Answer these questions using the Re:Kessoku Band text below.
(a) What peak position did the EP reach on the Oricon Albums Chart?
(b) Who wrote and composed "Now, I'm Going from Underground"?
(c) Which brand is "Me and the Three Primary Colors" a tie-in collaboration with?

* [TEXT]
****************************************
EP by Kessoku Band
- Released: August 14, 2024
- Studios: Catapult (Tokyo); Victor (Tokyo); Onkio Haus (Tokyo); Sony Music (Tokyo);
- Genres: Rock; anime song;
- Length: 25:22
- Language: Japanese
- Label: Aniplex

Kessoku Band chronology
| Kessoku Band Concert: Fixed Star at Zepp Haneda (Tokyo) (2024) | Re:Kessoku Band (2024) | We Will (2024) |

Singles from Re:Kessoku Band
- "Shine as Usual" Released: June 9, 2024; "Now, I'm Going from Underground" Released: June 9, 2024; "Doppelganger" Released: August 11, 2024; "Re:Re:" Released: August 11, 2024;

= Re:Kessoku Band =

Re:Kessoku Band (Re:結束バンド, Āru Ī Kessoku Bando) is the debut EP by Kessoku Band, a fictional rock band from the anime television series Bocchi the Rock!, released by Aniplex on August 14, 2024. It consists of six tracks, including the theme music of the two compilation films of the anime series. The EP peaked at number two on the Billboard Japan Hot Albums chart and the Oricon Albums Chart. It won Animation Album of the Year at the 39th Japan Gold Disc Awards in 2025.

==Background and release==
On May 21, 2023, Aniplex announced that the Bocchi the Rock! anime series would be receiving a compilation film project. It was later revealed to be two films, subtitled Re: and Re:Re:, that were scheduled to premiere in Japan on August 7 and June 9, 2024. "Shine as Usual" was announced as the first film's opening theme, with Ai Higuchi writing the lyrics and Otoha composing the music. On June 6, 2024, the ending theme for Re: was revealed to be "Now, I'm Going from Underground", written and composed by Yūho Kitazawa, the vocalist and guitarist of the Peggies. A six-track EP titled Re:Kessoku Band was also announced and would include the theme music from the compilation films. "Shine as Usual" and "Now, I'm Going from Underground" were released for digital download and streaming on June 9, with the former being accompanied by a lyric video.

On August 1, "Me and the Three Primary Colors" was revealed to be included in the EP. Written by Higuchi and composed by Masahiro Tobinai, it is a tie-in collaboration with Coca-Cola's mineral water brand I-Lohas. Following the release of Re:Re:, it was announced that its opening theme is titled "Doppelganger", also written by Higuchi and composed by Tobinai. The song was heard during Kessoku Band's first live concert in the film as an additional performance that was not depicted in the anime series. The ending theme is a cover version of Asian Kung-Fu Generation's "Re:Re:", and features vocals by Yoshino Aoyama as the character Hitori Gotō. Both songs debuted on digital platforms on August 11 along with a lyric video for "Doppelganger". Re:Kessoku Band was released by Aniplex on August 14, 2024.
****************************************
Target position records

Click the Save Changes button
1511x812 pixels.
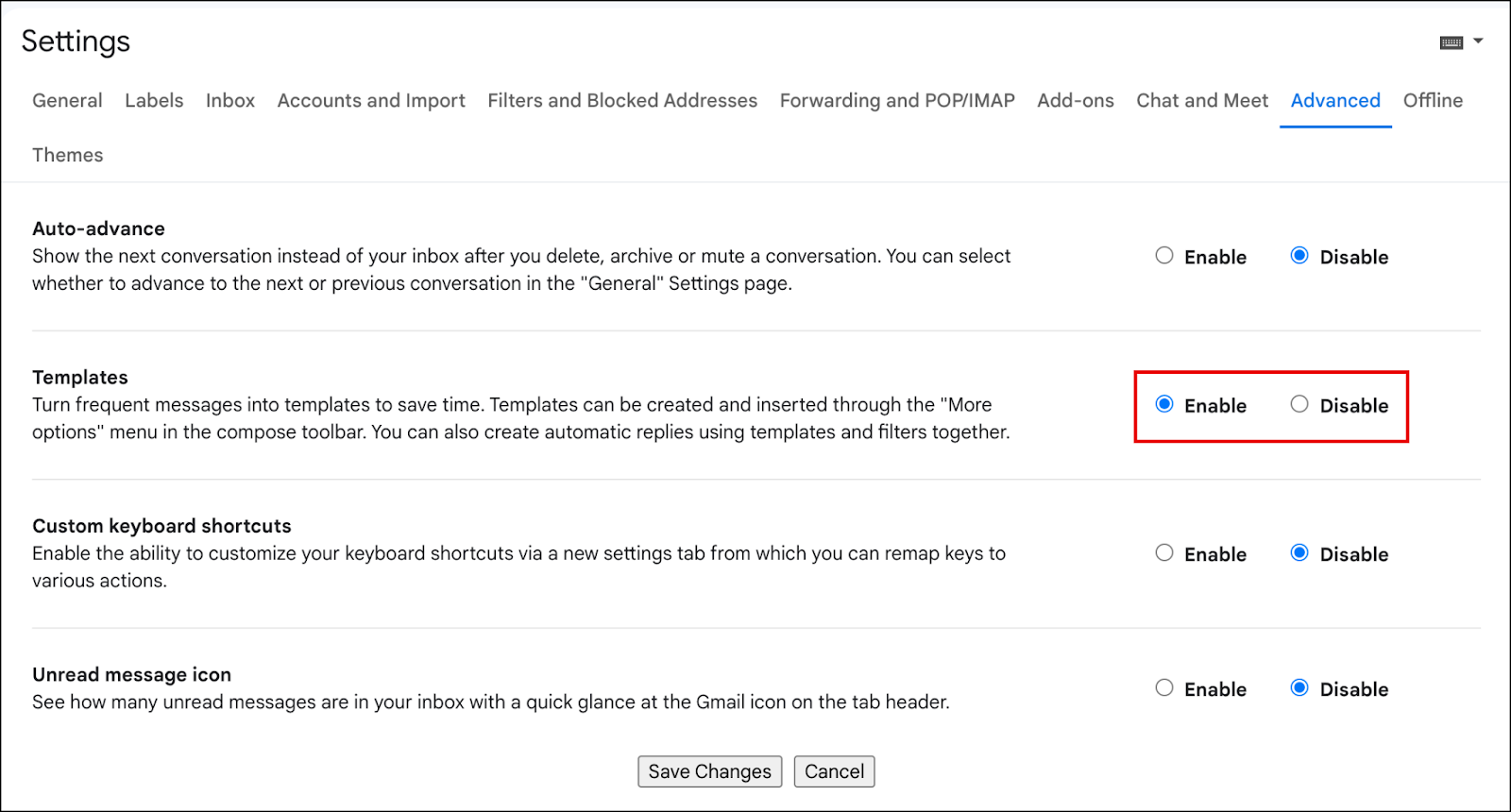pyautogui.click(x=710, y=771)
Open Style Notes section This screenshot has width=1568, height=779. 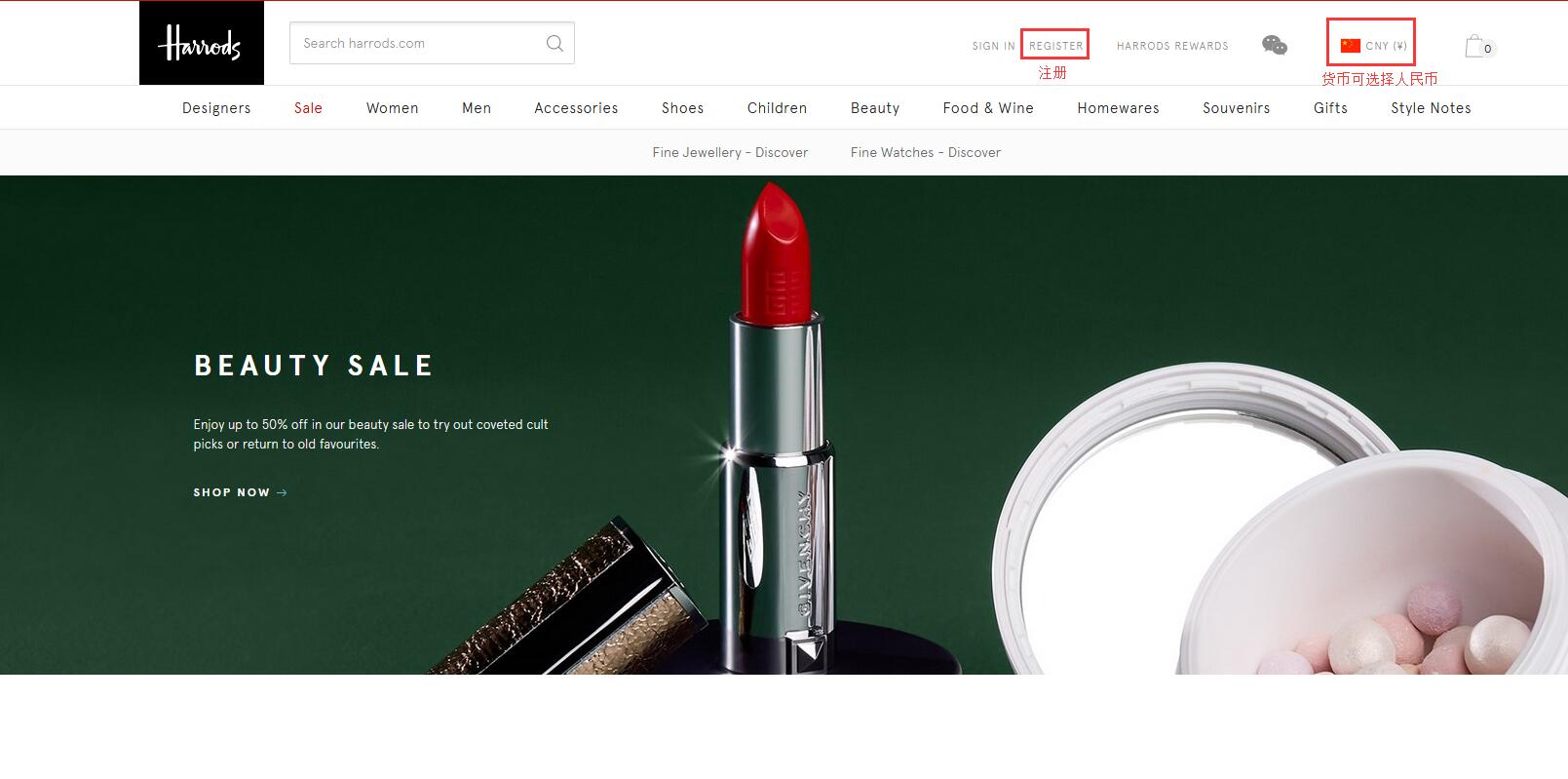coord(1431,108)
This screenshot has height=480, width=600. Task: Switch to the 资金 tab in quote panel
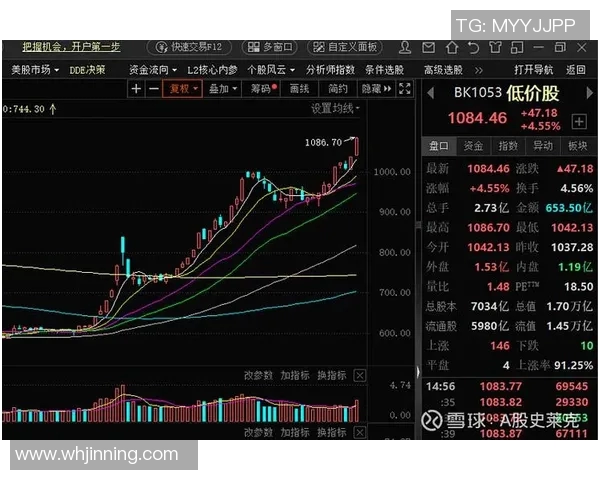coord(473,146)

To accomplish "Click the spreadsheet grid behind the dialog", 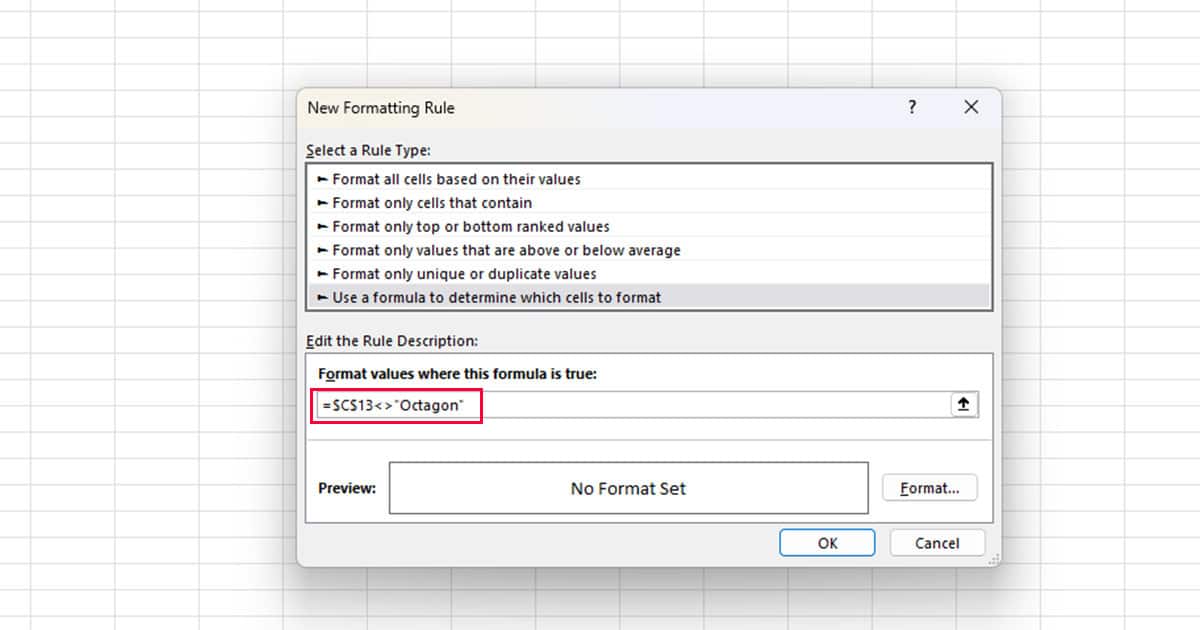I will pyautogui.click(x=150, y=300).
****************************************
* [ANSWER TO THIS TASK]
(a) Number two.
(b) Yūho Kitazawa, the vocalist and guitarist of the Peggies.
(c) I-Lohas, Coca-Cola's mineral water brand.